Wenn ich eine Brücke über den Fluss Han überquere, sehe ich auch heute noch diesen blauen Blitz vor mir und höre die gequälten Schreie der Menschen, als ob sie noch immer in dieser Hölle brennen würden. Mein Herz schmerzt beim Klang der Schreie. In jungen Jahren wurde ich unmittelbar Zeugin der Schrecken des Krieges und erlebte das erbärmliche Leben eines Flüchtlings. Einfache, unschuldige Menschen wurden wie Fliegen getötet. Kinder, die ihre Eltern verloren hatten, irrten weinend durch die Straßen. Ich war erst sieben Jahre alt, aber es wurde mir so ernst darum, dass Kriege für immer aus dieser Welt verschwinden müssen. Das war vor 70 Jahren, aber meine Kehle schnürt sich immer noch zu, wenn ich mich an die Nacht erinnere, in der die Han-Brücke zusammenbrach.

* * *

Nachdem uns mein Onkel, der zum Militärdienst zurückkehren musste, verlassen hatte, gingen Großmutter, Mutter und ich, kaum in der Lage, uns auf den Beinen zu halten, auf unbekannten Pfaden immer weiter in Richtung Süden. Gelegentlich wurden wir von einem vorbeifahrenden Auto mitgenommen. Weil wir ein Dokument über die Stellung meines Onkels als Mediziner vorlegen konnten, fanden wir schließlich Schutz in einem Flüchtlingslager für Militärfamilien.

Als sich der Kriegsverlauf änderte, kehrten wir am 28. September nach Seoul zurück. Das südkoreanische Militär hatte die Kommunisten vertrieben und wieder eine passierbare Brücke über den Fluss gebaut. Wir wohnten in einem leerstehenden Haus, das die Soldaten aus dem Norden zuvor besetzt hatten und in das die Besitzer nicht zurückgekehrt waren.
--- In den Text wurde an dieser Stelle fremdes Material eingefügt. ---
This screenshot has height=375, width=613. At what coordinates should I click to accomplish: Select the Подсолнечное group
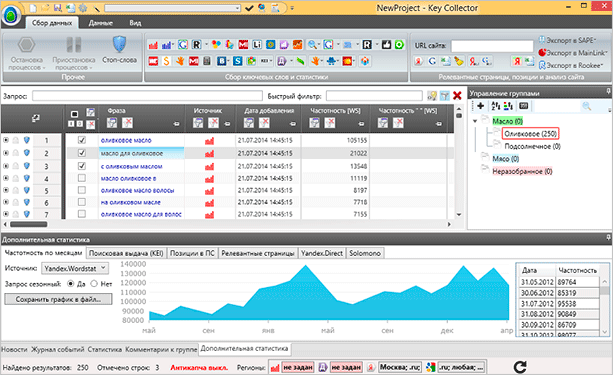[x=532, y=146]
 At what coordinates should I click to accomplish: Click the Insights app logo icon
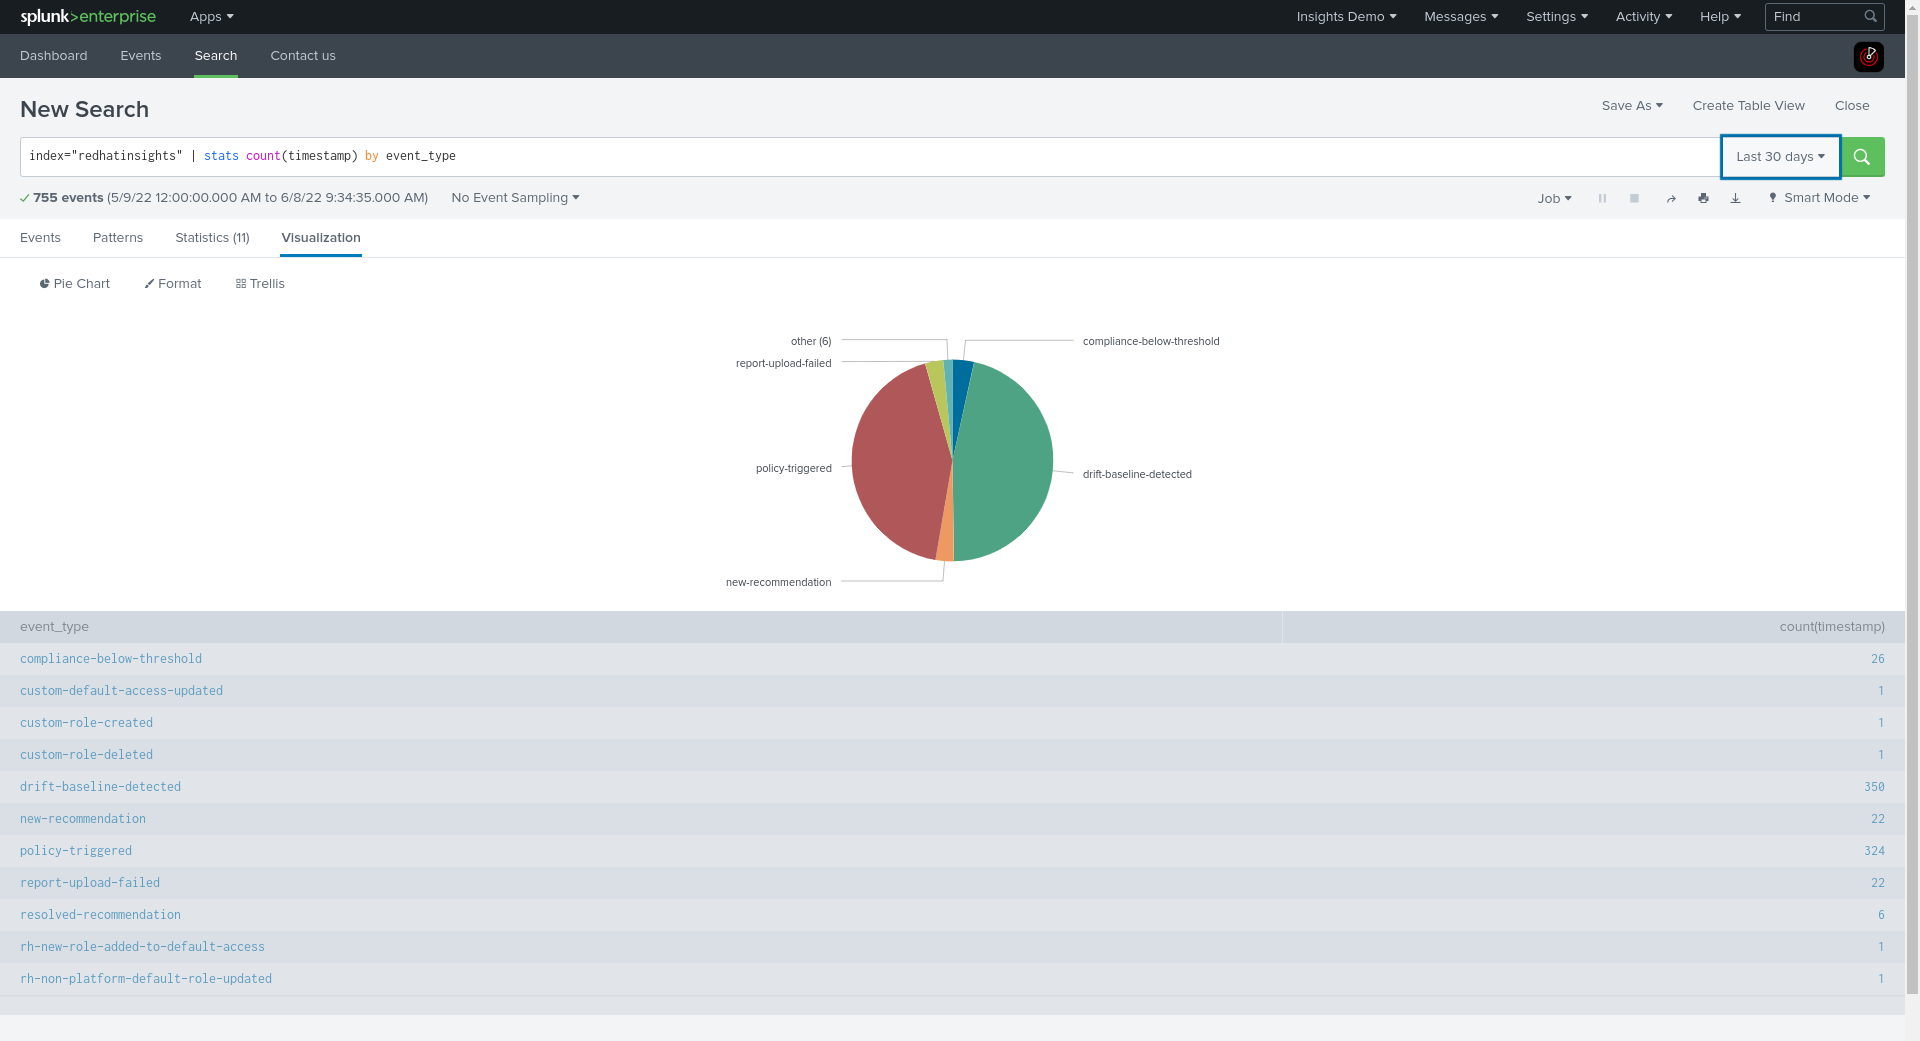click(x=1868, y=57)
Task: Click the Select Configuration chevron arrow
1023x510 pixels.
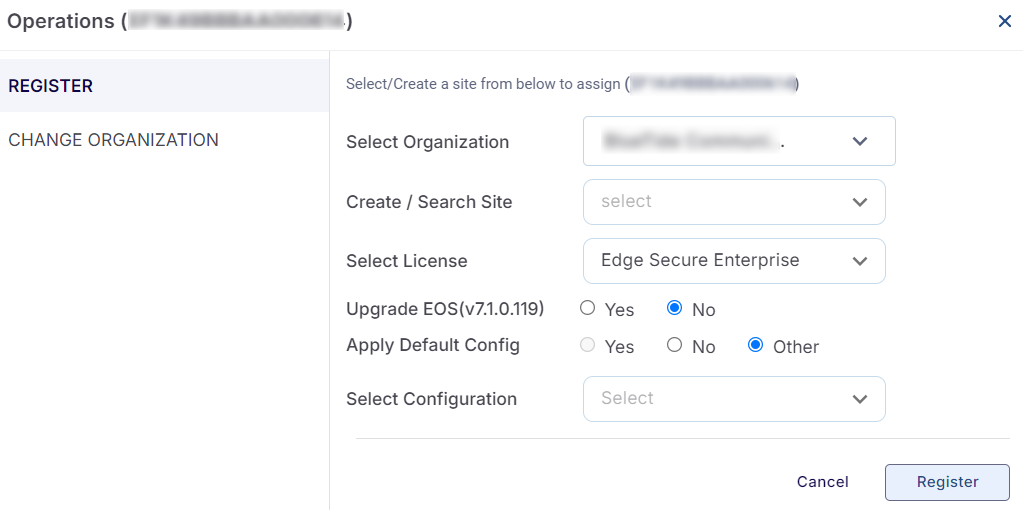Action: [x=860, y=399]
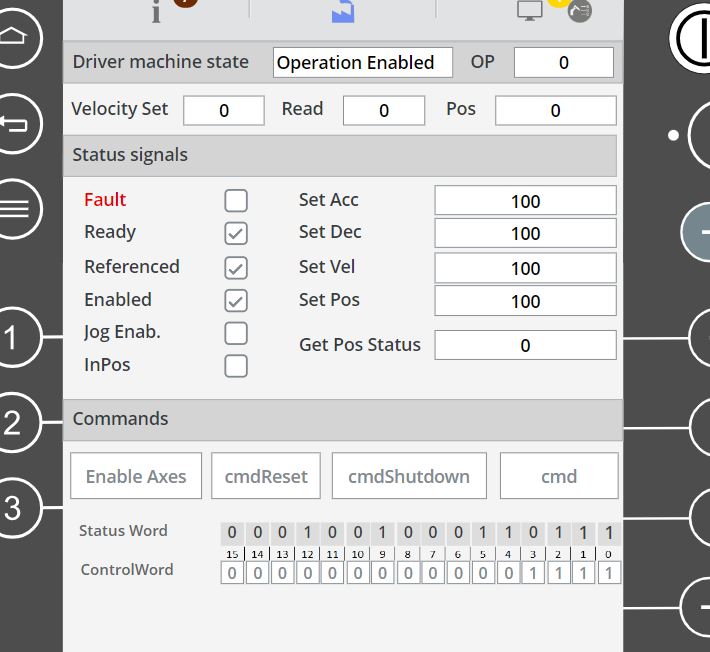
Task: Click the monitor icon in top bar
Action: [529, 10]
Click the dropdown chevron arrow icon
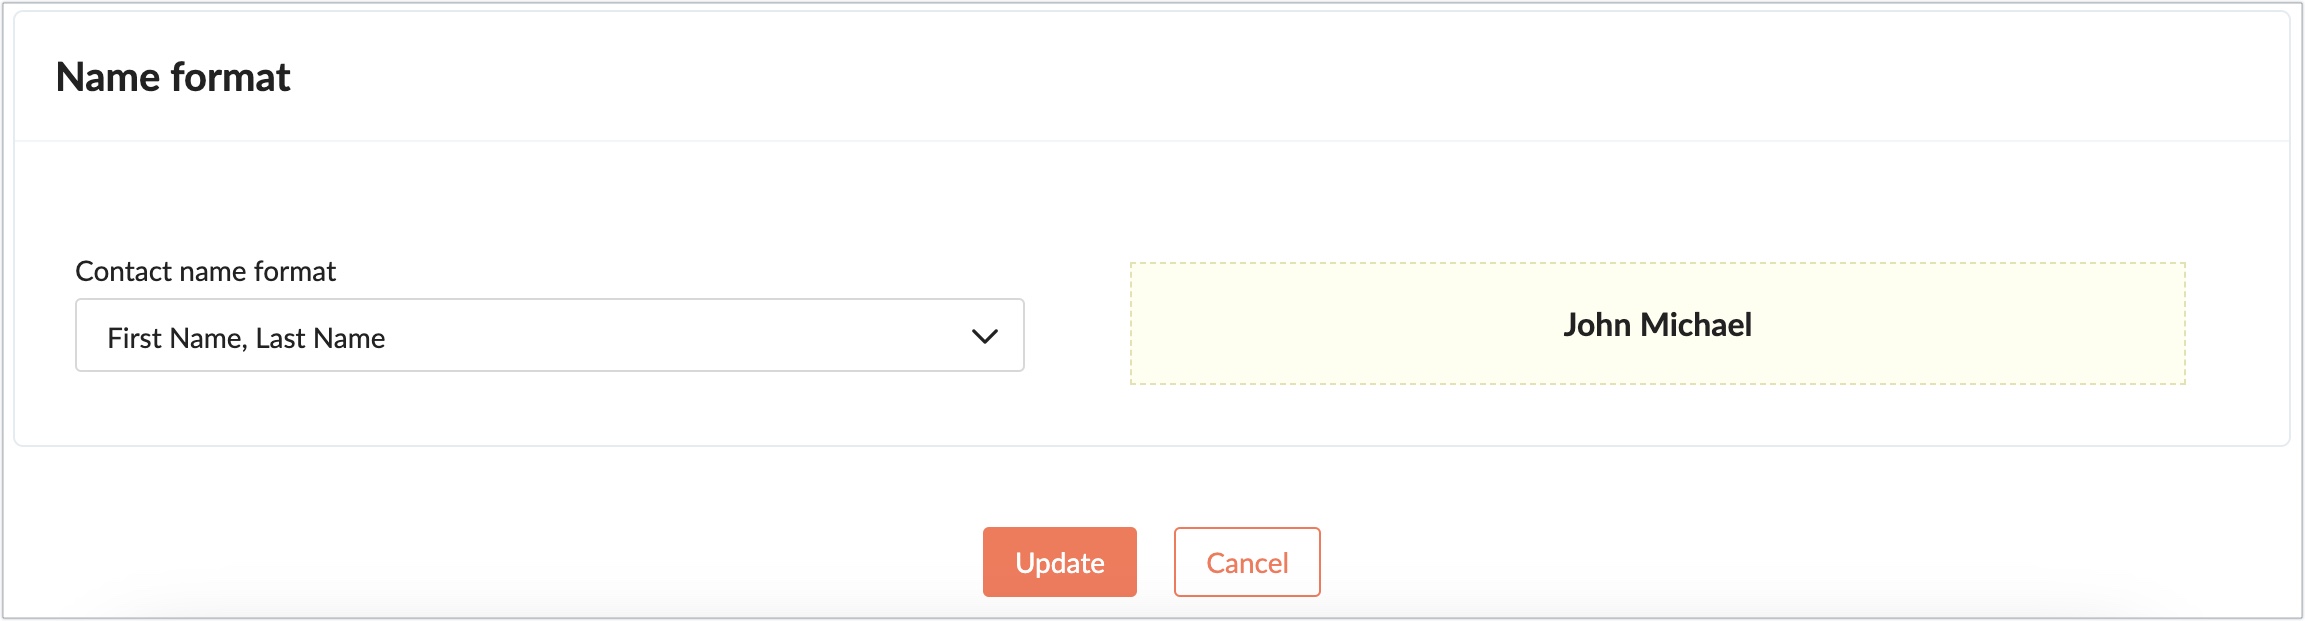The height and width of the screenshot is (621, 2305). [984, 337]
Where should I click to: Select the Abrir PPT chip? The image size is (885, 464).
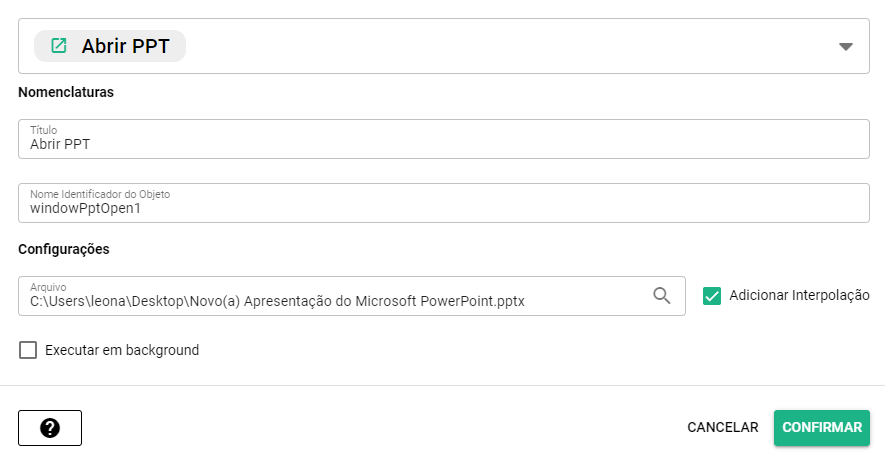(110, 46)
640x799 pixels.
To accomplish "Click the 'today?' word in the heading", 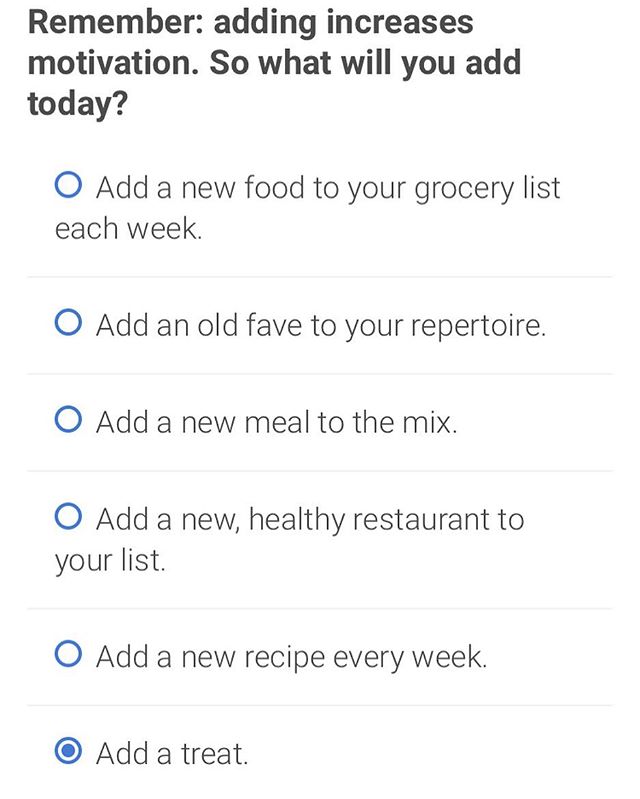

Dann wendete sich der Kriegsverlauf erneut. Eine halbe Million kommunistischer chinesischer Truppen drangen über den Fluss Yalu in Korea ein. Am 4. Januar 1951 gab die südkoreanische Armee Seoul erneut auf und wir mussten wieder fliehen. Diesmal konnten wir einen Zug für die Familien der Soldaten benutzen, der uns sicher in die Stadt Daegu brachte.

Was wir während dieser Zeit der Flucht vom Norden in den Süden Tag für Tag sahen und hörten, lässt sich nicht beschreiben. Ich sah unzählige Leichen – Erwachsene, Kinder, Opfer von Erfrierungen, von Hunger, Krankheiten und Kämpfen. Auch meine Familie und ich standen am Abgrund des Todes, aber irgendwie hatte ich während dieser Reise, bei der es ums pure Überleben ging, das Gefühl, dass Gott mit uns war. Es gab eine höhere Macht, die unsere Familie beschützte, als wir aus dem Norden flohen und im Süden Zuflucht fanden. Die Himmlischen Eltern gaben mir mehr als ein Gefühl von Sinn und Wert. Sie gaben mir einen Maßstab, an dem ich meine Lebensaufgabe messen konnte.